(Data entries)
-*-
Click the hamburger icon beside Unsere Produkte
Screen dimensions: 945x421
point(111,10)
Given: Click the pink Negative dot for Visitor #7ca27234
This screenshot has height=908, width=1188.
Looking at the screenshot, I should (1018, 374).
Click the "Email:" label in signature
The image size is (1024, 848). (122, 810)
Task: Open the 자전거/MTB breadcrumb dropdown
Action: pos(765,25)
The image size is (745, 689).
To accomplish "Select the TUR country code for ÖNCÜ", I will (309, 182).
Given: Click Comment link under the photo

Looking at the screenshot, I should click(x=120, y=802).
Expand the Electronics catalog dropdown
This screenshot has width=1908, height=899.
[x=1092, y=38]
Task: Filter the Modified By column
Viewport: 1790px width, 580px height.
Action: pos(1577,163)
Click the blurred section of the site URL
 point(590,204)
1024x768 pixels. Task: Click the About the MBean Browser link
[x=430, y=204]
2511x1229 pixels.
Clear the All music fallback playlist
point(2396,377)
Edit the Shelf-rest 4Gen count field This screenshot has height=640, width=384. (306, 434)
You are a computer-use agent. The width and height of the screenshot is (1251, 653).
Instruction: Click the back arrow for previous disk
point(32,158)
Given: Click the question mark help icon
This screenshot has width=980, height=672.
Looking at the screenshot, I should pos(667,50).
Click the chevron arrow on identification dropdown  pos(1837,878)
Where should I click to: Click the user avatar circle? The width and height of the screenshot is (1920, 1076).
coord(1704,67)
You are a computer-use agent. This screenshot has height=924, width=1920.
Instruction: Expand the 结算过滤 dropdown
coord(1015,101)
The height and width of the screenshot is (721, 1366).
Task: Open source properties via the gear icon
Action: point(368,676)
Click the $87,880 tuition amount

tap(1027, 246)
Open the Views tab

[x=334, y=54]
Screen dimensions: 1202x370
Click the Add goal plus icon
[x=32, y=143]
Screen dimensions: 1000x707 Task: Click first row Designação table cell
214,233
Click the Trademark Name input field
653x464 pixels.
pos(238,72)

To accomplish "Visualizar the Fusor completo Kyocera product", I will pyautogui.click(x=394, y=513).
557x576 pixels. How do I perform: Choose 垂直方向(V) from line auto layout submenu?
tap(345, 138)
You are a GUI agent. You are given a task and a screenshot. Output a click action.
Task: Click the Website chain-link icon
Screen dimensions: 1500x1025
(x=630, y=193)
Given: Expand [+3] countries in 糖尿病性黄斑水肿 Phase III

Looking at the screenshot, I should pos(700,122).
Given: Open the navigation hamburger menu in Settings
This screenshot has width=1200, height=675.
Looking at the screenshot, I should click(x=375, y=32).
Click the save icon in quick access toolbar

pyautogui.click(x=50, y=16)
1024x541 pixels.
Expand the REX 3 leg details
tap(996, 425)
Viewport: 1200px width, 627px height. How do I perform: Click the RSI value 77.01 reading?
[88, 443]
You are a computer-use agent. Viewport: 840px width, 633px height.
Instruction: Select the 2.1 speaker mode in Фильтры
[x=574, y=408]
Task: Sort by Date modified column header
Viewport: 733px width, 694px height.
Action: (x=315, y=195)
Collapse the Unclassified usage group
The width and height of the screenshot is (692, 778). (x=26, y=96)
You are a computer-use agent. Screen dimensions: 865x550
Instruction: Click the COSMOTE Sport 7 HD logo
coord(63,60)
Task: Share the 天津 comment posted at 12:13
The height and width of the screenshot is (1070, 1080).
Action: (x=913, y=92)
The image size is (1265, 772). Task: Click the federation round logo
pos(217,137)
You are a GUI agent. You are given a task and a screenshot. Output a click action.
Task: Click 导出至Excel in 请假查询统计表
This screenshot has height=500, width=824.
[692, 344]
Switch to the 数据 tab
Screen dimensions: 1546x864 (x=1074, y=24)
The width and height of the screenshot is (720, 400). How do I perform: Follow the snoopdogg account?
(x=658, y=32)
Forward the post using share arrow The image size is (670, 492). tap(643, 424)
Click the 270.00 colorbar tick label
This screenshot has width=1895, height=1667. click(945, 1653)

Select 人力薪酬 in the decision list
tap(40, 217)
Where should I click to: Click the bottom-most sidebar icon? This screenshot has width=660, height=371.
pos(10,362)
-*-
### Problem to work on
From the first line to the last, write out the data exactly.

### Result of this task
Click the hamburger icon beside Unsere Produkte
Screen dimensions: 945x421
point(111,10)
Given: Click the pink Negative dot for Visitor #7ca27234
This screenshot has height=908, width=1188.
Looking at the screenshot, I should (1018, 374).
Click the "Email:" label in signature
The image size is (1024, 848). (122, 810)
Task: Open the 자전거/MTB breadcrumb dropdown
Action: pos(765,25)
The image size is (745, 689).
To accomplish "Select the TUR country code for ÖNCÜ", I will (309, 182).
Given: Click Comment link under the photo

Looking at the screenshot, I should click(x=120, y=802).
Expand the Electronics catalog dropdown
This screenshot has width=1908, height=899.
[x=1092, y=38]
Task: Filter the Modified By column
Viewport: 1790px width, 580px height.
Action: pos(1577,163)
Click the blurred section of the site URL
 point(590,204)
1024x768 pixels. Task: Click the About the MBean Browser link
[x=430, y=204]
2511x1229 pixels.
Clear the All music fallback playlist
point(2396,377)
Edit the Shelf-rest 4Gen count field This screenshot has height=640, width=384. (306, 434)
You are a computer-use agent. The width and height of the screenshot is (1251, 653).
Instruction: Click the back arrow for previous disk
point(32,158)
Given: Click the question mark help icon
This screenshot has width=980, height=672.
Looking at the screenshot, I should pos(667,50).
Click the chevron arrow on identification dropdown  pos(1837,878)
Where should I click to: Click the user avatar circle? The width and height of the screenshot is (1920, 1076).
coord(1704,67)
You are a computer-use agent. This screenshot has height=924, width=1920.
Instruction: Expand the 结算过滤 dropdown
coord(1015,101)
The height and width of the screenshot is (721, 1366).
Task: Open source properties via the gear icon
Action: point(368,676)
Click the $87,880 tuition amount

tap(1027, 246)
Open the Views tab

[x=334, y=54]
Screen dimensions: 1202x370
Click the Add goal plus icon
[x=32, y=143]
Screen dimensions: 1000x707 Task: Click first row Designação table cell
214,233
Click the Trademark Name input field
653x464 pixels.
pos(238,72)

To accomplish "Visualizar the Fusor completo Kyocera product", I will pyautogui.click(x=394, y=513).
557x576 pixels. How do I perform: Choose 垂直方向(V) from line auto layout submenu?
tap(345, 138)
You are a GUI agent. You are given a task and a screenshot. Output a click action.
Task: Click the Website chain-link icon
Screen dimensions: 1500x1025
(x=630, y=193)
Given: Expand [+3] countries in 糖尿病性黄斑水肿 Phase III

Looking at the screenshot, I should pos(700,122).
Given: Open the navigation hamburger menu in Settings
This screenshot has width=1200, height=675.
Looking at the screenshot, I should click(x=375, y=32).
Click the save icon in quick access toolbar

pyautogui.click(x=50, y=16)
1024x541 pixels.
Expand the REX 3 leg details
tap(996, 425)
Viewport: 1200px width, 627px height. How do I perform: Click the RSI value 77.01 reading?
[88, 443]
You are a computer-use agent. Viewport: 840px width, 633px height.
Instruction: Select the 2.1 speaker mode in Фильтры
[x=574, y=408]
Task: Sort by Date modified column header
Viewport: 733px width, 694px height.
Action: (x=315, y=195)
Collapse the Unclassified usage group
The width and height of the screenshot is (692, 778). (x=26, y=96)
You are a computer-use agent. Screen dimensions: 865x550
Instruction: Click the COSMOTE Sport 7 HD logo
coord(63,60)
Task: Share the 天津 comment posted at 12:13
The height and width of the screenshot is (1070, 1080).
Action: (x=913, y=92)
The image size is (1265, 772). Task: Click the federation round logo
pos(217,137)
You are a GUI agent. You are given a task and a screenshot. Output a click action.
Task: Click 导出至Excel in 请假查询统计表
This screenshot has height=500, width=824.
[692, 344]
Switch to the 数据 tab
Screen dimensions: 1546x864 (x=1074, y=24)
The width and height of the screenshot is (720, 400). How do I perform: Follow the snoopdogg account?
(x=658, y=32)
Forward the post using share arrow The image size is (670, 492). tap(643, 424)
Click the 270.00 colorbar tick label
This screenshot has width=1895, height=1667. click(945, 1653)

Select 人力薪酬 in the decision list
tap(40, 217)
Where should I click to: Click the bottom-most sidebar icon? This screenshot has width=660, height=371.
pos(10,362)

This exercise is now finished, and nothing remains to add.